»»

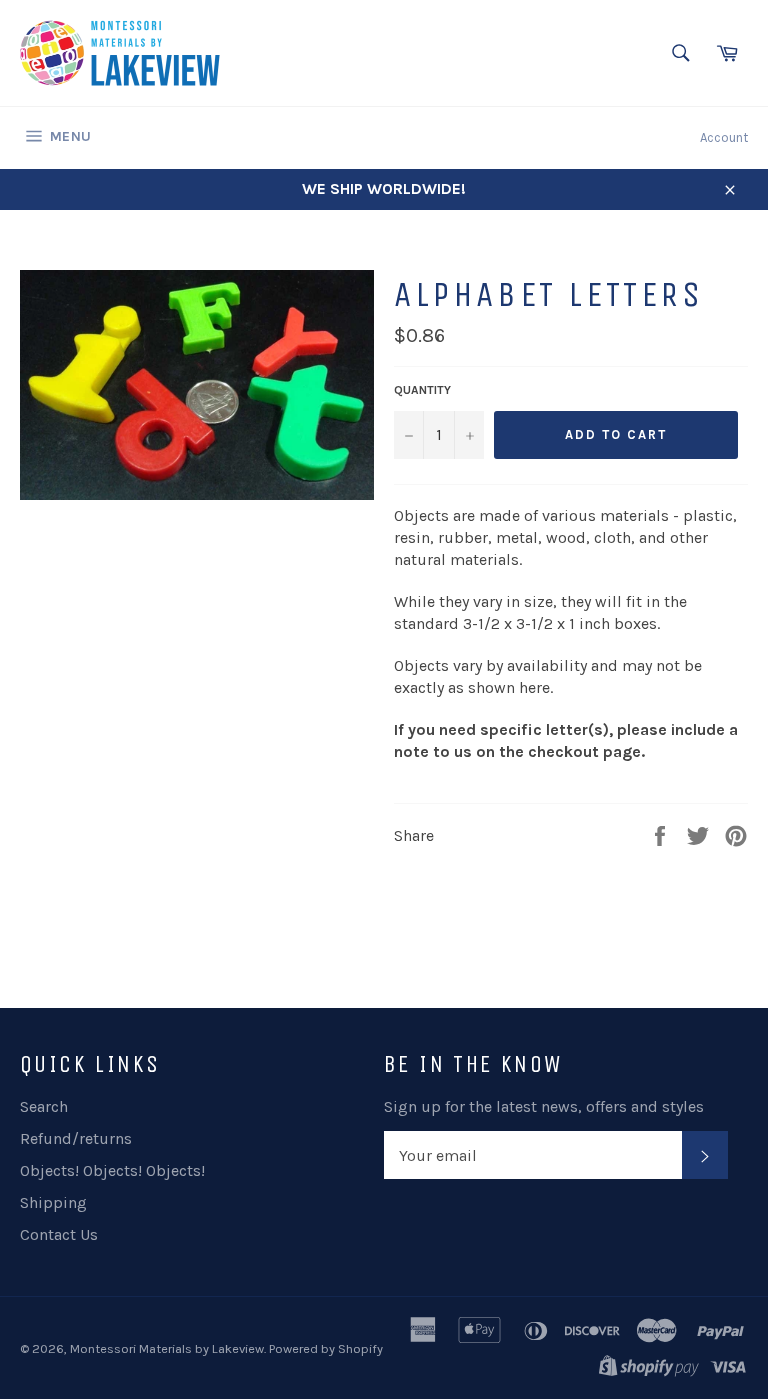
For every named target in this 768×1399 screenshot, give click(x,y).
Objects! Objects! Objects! (112, 1170)
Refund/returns (76, 1138)
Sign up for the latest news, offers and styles (544, 1106)
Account (724, 137)
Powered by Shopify (326, 1348)
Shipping (53, 1202)
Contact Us (59, 1234)
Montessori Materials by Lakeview (167, 1348)
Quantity (422, 390)
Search (44, 1106)
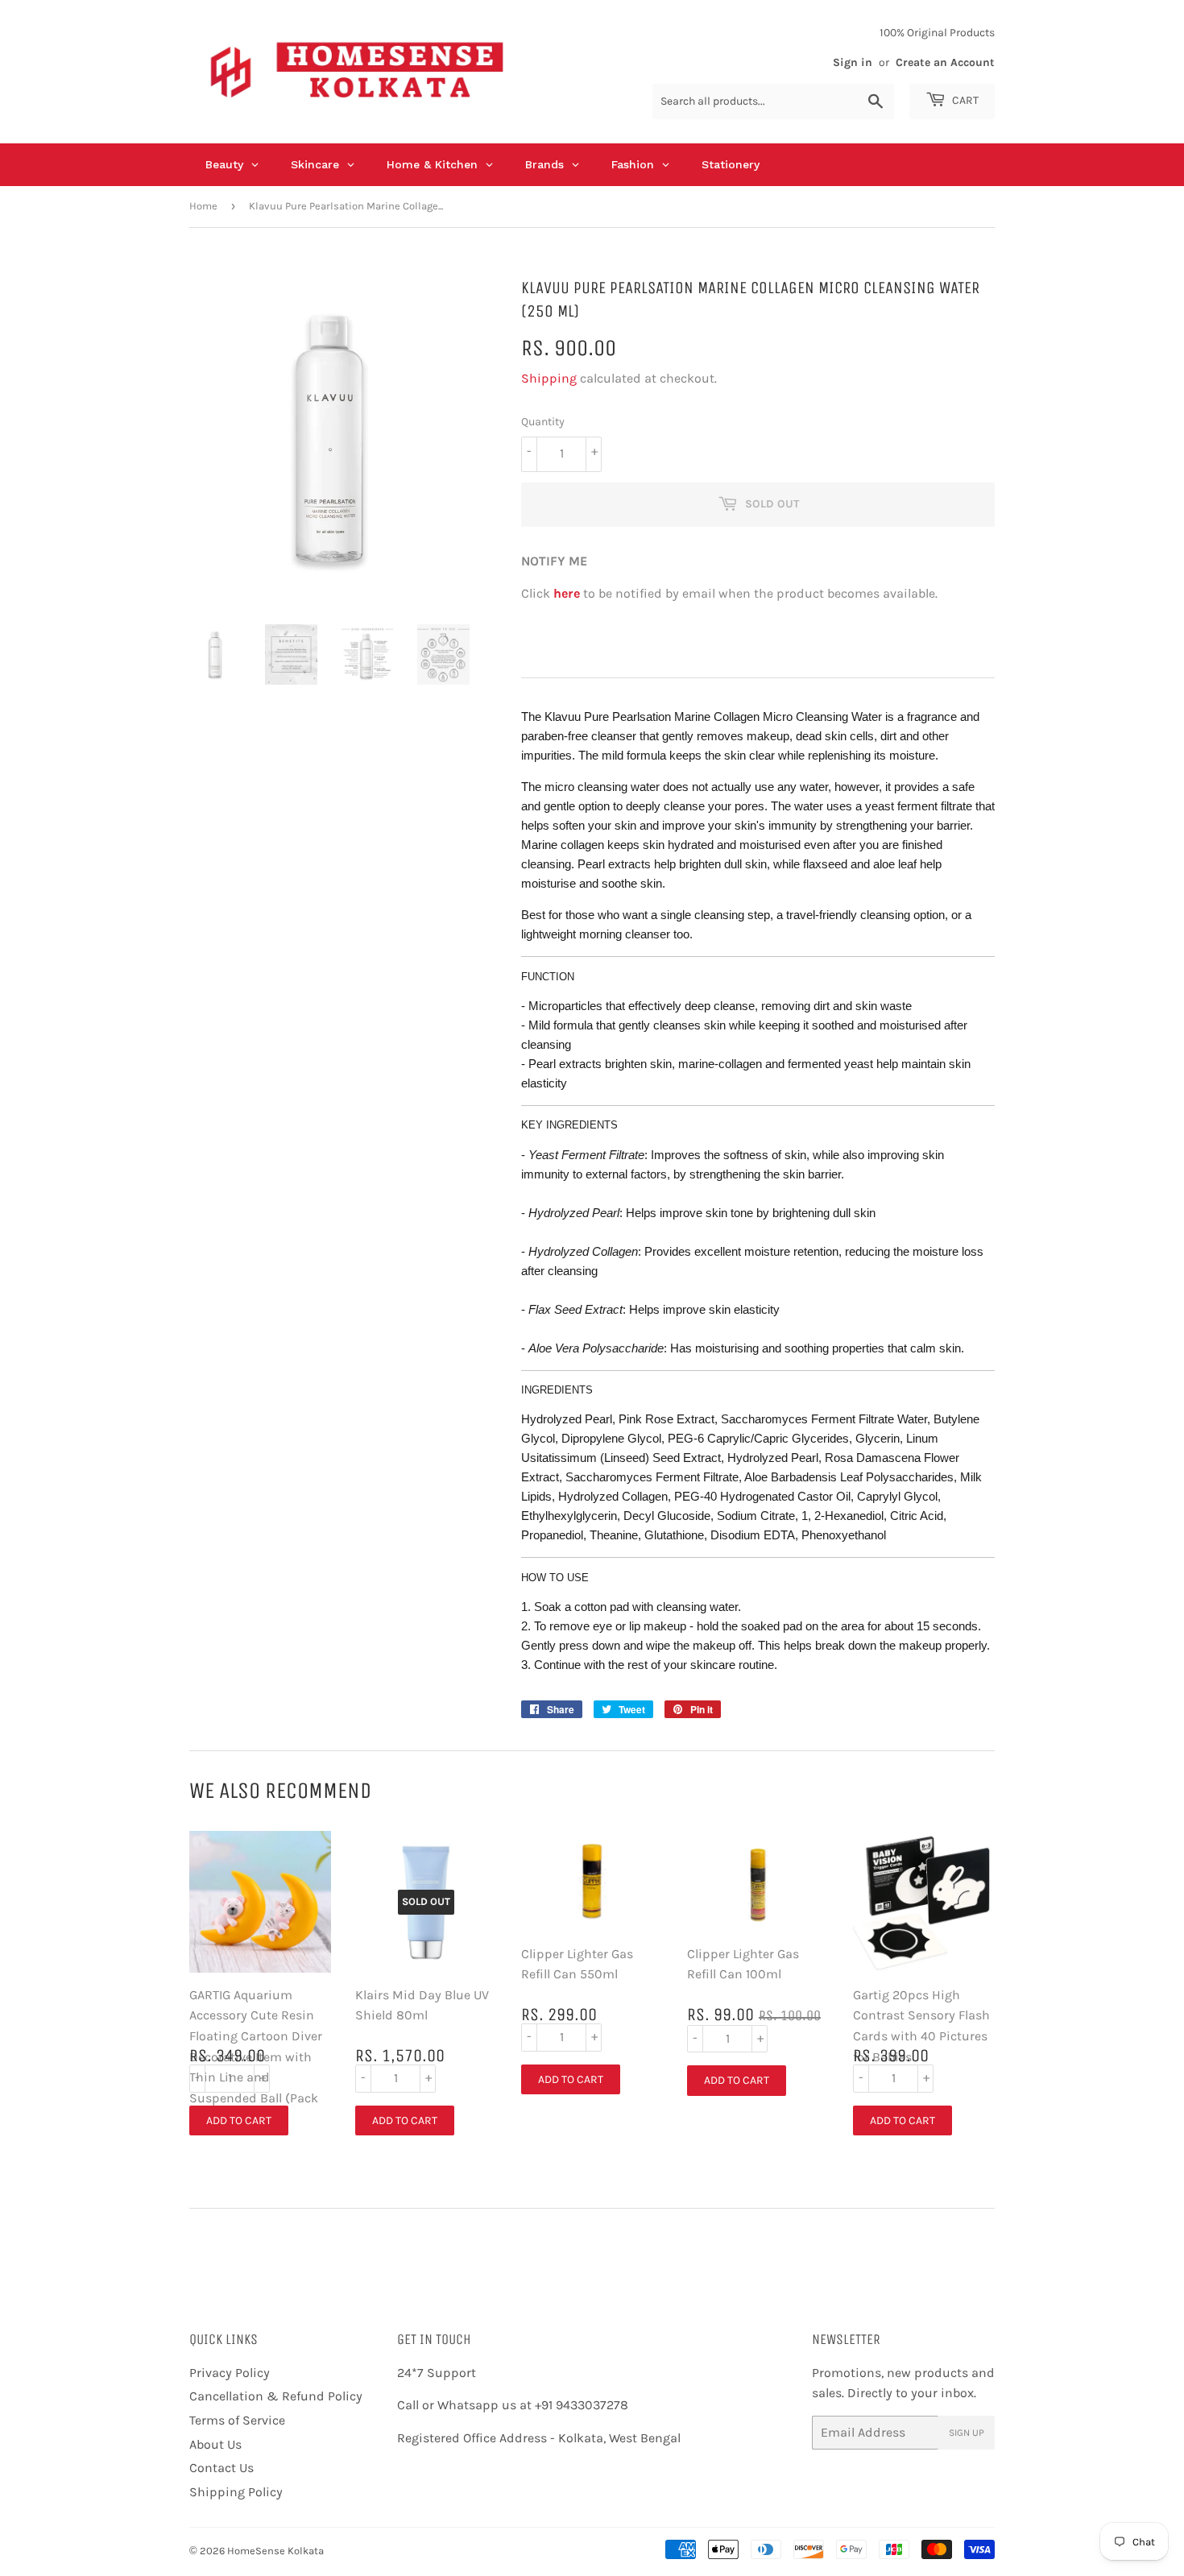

««

Assigned task:
Copy out exactly, without any pictures, the lines above that begin at the one with "Shipping (53, 1202)" and end at the last line of the listing.

Result of the task:
Shipping (53, 1202)
Contact Us (59, 1234)
Montessori Materials by Lakeview (167, 1348)
Quantity (422, 390)
Search (44, 1106)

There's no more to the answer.